Citigroup Capital XIII
October 5, 2010
1.   While there is no authority directly on point and the issue is not free from doubt, the Junior Subordinated Debt Securities held by the Trust will be classified for United States federal income tax purposes as indebtedness of the Company.
2.   The Trust will be classified for United States federal income tax purposes as a grantor trust and not as an association taxable as a corporation.
3.   Although the discussion set forth in the Prospectus under the heading “United States Federal Income Tax Considerations” does not purport to discuss all possible United States federal income tax consequences of the purchase, ownership and disposition of the Capital Securities, such discussion constitutes, in all material respects, a fair and accurate summary of the United States federal income tax consequences described therein.
               Except as set forth above, we express no opinion to any party as to any tax consequences, whether federal, state, local or foreign, of the Capital Securities or of any transaction related thereto.
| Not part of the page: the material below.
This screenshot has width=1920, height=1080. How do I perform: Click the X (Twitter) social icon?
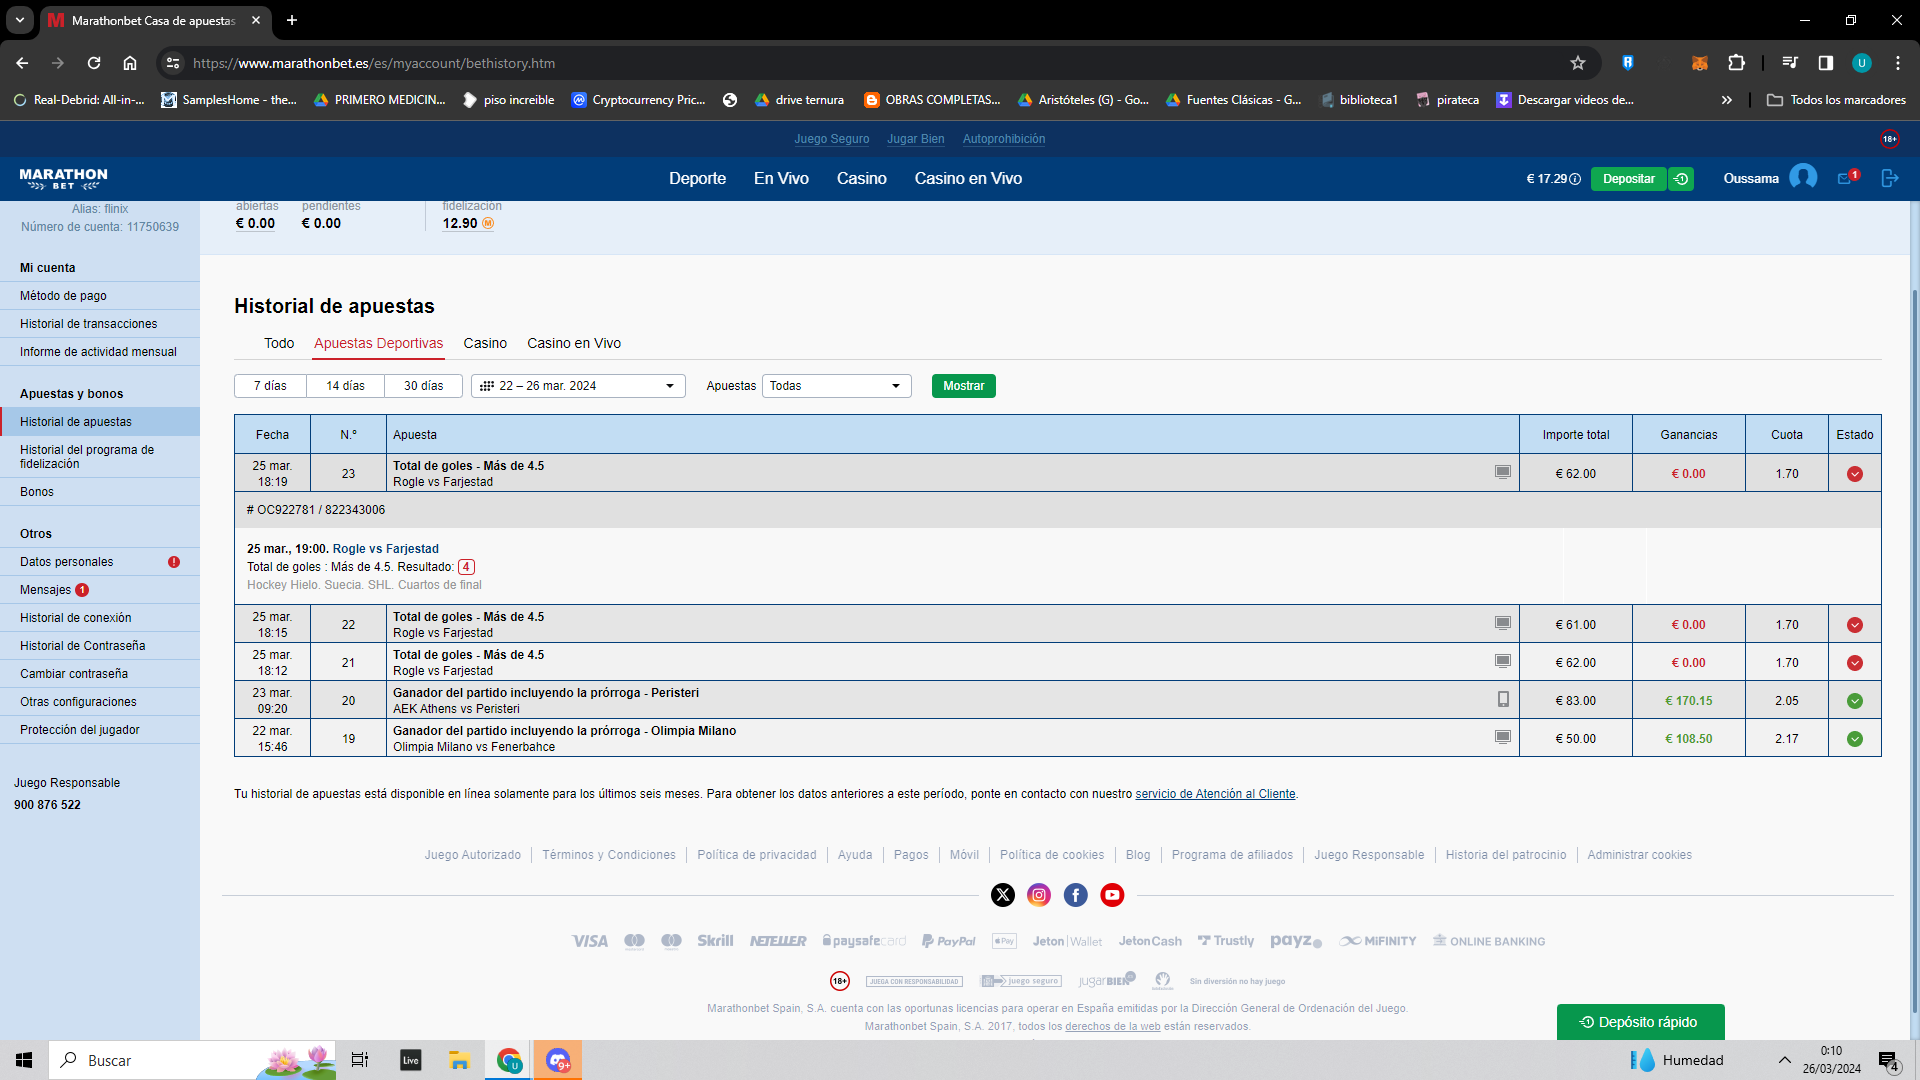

This opinion is expressed as of the date of effectiveness of the Registration Statement, and we are under no obligation to supplement or revise our opinion to reflect any legal developments or factual matters arising subsequent to such date or the impact of any information, document, certificate, record, statement, representation or assumption relied upon herein that becomes incorrect or untrue. We hereby consent to the use of our name under the heading “Legal Matters” in the Prospectus and the filing of this opinion with the Commission as Exhibit 8.1 to the Registration Statement. In giving this consent, we do not thereby admit that we are within the category of persons whose consent is required under Section 7 of the Securities Act or the Rules and Regulations promulgated thereunder.